4.3. Future Perspectives
In the future, there are more research directions to be explored. Firstly, in the process of prevention and control of public health emergencies, there can be more subjects in the game, whereas this paper mainly focuses on the trilateral game problem. In the following research, more game subjects can be introduced to explore the collaborative prevention and control mechanism for public health emergencies, such as hospitals, GNPOs, etc., to build an evolutionary game model.
Secondly, to explore further, researchers can also combine machine learning with an evolutionary game model, where the improved model can automatically update the evolutionary paths of game subjects when their strategies change.

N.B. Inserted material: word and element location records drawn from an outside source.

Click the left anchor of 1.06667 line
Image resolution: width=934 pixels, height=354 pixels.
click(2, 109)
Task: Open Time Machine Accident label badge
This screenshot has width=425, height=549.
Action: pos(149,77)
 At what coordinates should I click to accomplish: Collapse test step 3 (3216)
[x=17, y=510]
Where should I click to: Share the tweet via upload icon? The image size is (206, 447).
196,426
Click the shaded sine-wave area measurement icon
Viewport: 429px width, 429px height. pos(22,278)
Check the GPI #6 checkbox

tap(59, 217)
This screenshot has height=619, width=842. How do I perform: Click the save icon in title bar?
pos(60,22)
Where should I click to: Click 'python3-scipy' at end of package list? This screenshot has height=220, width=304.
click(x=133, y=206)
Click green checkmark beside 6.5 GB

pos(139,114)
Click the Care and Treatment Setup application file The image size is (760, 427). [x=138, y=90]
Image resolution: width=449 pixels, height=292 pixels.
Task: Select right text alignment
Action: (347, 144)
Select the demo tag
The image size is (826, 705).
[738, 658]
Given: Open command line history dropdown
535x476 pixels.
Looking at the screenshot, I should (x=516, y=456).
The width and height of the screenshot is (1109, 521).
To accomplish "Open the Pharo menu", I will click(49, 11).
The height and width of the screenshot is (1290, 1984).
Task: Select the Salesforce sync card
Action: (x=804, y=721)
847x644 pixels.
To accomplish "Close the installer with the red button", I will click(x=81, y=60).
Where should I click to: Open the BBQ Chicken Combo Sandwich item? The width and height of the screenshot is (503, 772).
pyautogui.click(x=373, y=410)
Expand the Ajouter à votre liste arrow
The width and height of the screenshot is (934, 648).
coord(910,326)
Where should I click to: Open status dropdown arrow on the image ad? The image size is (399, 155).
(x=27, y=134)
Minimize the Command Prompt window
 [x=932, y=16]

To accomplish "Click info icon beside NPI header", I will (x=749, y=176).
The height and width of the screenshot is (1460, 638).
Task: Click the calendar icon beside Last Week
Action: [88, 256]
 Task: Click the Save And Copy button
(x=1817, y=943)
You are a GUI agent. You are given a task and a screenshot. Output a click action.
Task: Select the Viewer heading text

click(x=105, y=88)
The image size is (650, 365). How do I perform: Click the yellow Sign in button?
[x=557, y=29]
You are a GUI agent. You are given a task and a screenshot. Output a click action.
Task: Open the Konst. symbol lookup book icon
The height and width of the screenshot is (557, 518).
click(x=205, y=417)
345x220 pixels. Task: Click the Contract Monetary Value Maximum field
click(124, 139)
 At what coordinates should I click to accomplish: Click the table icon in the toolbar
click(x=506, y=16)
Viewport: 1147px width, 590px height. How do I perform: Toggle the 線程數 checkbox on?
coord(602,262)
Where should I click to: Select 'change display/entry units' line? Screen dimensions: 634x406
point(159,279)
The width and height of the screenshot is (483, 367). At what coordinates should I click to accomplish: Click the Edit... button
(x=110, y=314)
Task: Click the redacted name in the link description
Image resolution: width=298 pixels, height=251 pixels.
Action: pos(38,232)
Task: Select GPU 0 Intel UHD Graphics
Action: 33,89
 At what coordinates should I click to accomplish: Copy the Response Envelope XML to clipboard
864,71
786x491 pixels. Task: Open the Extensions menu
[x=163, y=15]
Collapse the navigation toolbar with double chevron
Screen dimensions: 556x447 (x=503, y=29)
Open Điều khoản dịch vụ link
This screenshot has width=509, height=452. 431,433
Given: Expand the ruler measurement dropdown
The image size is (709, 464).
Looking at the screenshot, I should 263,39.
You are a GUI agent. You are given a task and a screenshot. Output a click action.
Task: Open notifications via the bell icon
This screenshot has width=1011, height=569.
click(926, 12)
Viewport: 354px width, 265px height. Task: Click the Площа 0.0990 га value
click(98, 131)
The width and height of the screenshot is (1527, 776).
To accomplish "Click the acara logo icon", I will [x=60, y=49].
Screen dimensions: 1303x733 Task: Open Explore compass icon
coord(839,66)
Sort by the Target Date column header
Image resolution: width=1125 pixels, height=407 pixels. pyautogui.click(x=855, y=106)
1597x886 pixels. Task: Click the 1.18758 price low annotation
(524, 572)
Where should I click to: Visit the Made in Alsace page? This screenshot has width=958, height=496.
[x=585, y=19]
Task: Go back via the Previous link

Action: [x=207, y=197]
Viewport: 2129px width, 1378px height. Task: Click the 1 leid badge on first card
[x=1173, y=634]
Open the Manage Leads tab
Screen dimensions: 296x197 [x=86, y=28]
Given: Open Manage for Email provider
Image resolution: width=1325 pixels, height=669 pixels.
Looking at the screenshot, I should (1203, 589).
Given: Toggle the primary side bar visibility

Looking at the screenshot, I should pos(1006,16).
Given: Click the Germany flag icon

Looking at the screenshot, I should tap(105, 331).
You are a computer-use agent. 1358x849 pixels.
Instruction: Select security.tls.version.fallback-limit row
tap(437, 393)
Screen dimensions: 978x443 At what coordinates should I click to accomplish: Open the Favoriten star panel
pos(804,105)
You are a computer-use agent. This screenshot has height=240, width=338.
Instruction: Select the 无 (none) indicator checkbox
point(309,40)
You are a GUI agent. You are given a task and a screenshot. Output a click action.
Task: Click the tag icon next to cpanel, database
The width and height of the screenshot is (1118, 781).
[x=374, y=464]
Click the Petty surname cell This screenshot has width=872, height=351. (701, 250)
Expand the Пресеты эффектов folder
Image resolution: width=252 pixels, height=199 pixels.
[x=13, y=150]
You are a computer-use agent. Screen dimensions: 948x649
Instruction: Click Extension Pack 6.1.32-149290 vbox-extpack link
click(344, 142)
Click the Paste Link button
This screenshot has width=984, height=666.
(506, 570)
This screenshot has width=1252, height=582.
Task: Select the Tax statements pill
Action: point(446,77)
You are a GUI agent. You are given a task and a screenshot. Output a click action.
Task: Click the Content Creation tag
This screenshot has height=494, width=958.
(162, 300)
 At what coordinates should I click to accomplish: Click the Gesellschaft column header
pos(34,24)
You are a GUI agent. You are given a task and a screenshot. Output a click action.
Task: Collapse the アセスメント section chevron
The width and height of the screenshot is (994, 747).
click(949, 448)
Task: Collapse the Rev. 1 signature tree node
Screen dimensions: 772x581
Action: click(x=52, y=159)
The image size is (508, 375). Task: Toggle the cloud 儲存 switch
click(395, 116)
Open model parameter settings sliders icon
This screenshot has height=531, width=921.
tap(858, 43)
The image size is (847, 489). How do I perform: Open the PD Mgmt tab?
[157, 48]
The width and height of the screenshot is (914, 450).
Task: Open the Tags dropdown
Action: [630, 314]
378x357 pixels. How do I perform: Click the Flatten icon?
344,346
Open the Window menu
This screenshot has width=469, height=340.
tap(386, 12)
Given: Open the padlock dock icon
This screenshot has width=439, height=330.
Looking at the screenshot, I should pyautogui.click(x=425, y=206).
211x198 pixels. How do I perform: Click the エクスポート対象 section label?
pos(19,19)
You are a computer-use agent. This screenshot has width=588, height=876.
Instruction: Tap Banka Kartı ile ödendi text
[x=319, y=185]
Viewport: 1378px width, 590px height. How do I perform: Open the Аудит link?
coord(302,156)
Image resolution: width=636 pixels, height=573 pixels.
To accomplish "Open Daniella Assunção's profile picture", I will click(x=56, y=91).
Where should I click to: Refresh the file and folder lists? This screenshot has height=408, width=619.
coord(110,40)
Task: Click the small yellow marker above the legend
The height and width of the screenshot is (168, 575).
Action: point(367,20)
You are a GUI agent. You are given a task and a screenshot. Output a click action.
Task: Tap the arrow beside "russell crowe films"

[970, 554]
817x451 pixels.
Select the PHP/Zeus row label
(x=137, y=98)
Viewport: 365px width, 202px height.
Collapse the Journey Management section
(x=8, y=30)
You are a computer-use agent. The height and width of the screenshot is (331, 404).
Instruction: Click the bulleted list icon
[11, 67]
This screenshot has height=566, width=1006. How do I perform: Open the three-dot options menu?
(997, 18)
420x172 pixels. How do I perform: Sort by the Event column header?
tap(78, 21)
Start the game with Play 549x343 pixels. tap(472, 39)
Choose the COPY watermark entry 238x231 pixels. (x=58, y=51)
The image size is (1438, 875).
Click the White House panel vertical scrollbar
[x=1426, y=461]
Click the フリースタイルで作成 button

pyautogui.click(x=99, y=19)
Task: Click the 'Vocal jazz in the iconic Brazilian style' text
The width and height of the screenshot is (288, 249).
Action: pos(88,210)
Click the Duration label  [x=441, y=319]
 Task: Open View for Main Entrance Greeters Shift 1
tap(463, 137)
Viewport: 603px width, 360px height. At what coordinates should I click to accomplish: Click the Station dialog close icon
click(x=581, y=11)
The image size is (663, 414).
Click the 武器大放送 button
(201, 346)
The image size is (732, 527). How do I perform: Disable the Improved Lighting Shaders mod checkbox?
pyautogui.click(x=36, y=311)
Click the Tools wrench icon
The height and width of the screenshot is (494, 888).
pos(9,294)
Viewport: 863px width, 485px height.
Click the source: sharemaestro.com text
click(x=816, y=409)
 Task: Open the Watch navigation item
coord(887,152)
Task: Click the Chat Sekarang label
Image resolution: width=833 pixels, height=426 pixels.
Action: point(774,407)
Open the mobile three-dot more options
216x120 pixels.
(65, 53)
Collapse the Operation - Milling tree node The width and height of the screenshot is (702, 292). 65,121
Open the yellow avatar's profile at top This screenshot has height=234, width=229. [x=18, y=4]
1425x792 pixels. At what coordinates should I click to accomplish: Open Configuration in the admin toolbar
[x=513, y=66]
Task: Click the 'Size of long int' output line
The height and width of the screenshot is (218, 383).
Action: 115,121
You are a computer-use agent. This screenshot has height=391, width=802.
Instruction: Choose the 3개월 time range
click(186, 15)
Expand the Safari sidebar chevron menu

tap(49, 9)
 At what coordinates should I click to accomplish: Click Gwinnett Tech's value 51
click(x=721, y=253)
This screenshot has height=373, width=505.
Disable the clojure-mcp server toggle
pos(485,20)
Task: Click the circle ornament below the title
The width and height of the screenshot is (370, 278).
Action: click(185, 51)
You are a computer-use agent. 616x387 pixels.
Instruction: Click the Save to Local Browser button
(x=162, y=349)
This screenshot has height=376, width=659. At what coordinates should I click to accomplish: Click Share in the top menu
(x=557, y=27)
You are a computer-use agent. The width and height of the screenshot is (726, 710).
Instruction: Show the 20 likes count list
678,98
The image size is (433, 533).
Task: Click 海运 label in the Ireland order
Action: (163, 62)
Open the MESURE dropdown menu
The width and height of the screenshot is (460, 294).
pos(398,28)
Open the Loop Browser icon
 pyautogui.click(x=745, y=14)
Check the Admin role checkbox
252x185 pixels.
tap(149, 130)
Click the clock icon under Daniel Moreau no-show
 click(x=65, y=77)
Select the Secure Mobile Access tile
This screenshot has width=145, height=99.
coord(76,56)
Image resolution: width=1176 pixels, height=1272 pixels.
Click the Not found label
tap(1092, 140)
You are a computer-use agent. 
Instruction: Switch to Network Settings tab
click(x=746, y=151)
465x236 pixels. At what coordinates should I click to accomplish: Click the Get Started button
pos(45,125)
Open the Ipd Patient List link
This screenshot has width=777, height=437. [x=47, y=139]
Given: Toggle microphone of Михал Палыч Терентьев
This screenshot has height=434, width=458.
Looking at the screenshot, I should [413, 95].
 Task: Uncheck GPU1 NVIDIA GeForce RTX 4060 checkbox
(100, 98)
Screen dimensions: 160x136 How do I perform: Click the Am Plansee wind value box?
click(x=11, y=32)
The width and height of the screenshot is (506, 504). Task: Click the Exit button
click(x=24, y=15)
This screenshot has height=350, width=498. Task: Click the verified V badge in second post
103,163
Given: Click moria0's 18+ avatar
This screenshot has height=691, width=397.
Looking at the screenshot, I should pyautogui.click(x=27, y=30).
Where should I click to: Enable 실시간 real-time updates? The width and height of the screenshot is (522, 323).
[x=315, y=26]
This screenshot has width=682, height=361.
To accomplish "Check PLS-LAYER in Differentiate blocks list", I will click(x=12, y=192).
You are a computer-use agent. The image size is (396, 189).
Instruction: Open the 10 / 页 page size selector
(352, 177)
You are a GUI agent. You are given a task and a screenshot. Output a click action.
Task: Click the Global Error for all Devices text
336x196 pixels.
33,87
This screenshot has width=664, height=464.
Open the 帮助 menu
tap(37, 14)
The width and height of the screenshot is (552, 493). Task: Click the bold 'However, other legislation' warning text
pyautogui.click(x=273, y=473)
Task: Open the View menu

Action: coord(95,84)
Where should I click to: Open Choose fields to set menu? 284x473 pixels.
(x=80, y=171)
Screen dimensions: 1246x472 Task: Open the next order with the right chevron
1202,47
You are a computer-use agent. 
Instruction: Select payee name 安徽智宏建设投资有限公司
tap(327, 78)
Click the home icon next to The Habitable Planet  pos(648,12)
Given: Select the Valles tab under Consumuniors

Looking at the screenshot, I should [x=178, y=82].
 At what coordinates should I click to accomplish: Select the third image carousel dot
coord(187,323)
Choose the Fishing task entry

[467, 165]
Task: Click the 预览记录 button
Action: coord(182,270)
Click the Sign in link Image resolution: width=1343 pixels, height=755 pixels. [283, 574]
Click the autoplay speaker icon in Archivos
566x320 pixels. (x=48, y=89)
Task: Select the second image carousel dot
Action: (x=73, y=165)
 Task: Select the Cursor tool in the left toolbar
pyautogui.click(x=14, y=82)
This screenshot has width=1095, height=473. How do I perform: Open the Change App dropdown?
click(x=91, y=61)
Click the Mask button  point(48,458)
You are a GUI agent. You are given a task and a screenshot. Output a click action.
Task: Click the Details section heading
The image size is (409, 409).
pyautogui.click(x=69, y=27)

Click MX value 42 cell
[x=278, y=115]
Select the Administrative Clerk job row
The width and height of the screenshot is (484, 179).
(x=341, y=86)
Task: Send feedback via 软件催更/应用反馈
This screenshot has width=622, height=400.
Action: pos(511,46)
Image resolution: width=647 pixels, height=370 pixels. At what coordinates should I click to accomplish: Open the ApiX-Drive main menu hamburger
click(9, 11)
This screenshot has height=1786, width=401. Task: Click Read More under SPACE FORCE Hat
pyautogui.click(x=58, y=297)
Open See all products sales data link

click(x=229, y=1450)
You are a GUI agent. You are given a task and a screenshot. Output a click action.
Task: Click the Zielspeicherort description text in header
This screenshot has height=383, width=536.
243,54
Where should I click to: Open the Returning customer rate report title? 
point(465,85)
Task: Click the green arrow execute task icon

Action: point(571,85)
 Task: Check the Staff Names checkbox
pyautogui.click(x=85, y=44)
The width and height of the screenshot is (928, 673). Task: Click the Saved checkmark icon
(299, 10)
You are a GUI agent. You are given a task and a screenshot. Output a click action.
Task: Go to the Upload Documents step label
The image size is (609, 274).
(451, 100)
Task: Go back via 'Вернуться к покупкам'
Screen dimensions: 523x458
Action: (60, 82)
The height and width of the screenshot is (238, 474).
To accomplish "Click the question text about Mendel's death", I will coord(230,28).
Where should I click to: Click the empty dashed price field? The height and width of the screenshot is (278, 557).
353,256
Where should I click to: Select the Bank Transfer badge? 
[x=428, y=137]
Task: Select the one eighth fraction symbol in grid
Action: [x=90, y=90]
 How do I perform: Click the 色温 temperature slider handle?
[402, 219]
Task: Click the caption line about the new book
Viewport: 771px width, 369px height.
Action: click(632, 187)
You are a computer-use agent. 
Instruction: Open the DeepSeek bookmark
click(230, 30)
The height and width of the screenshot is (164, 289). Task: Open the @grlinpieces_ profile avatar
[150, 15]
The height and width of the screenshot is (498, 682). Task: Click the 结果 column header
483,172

In addition, this paper mainly studies the impact of initial strategies and key factors in the resumption stage of the epidemic rather than the whole process of the event. In fact, research on the early warning in the early stage of the epidemic is equally important. In the future, it is also worth discussing that how to achieve effective prevention and control by tracking the dynamic changes of relevant indicators in the early stage of the epidemic.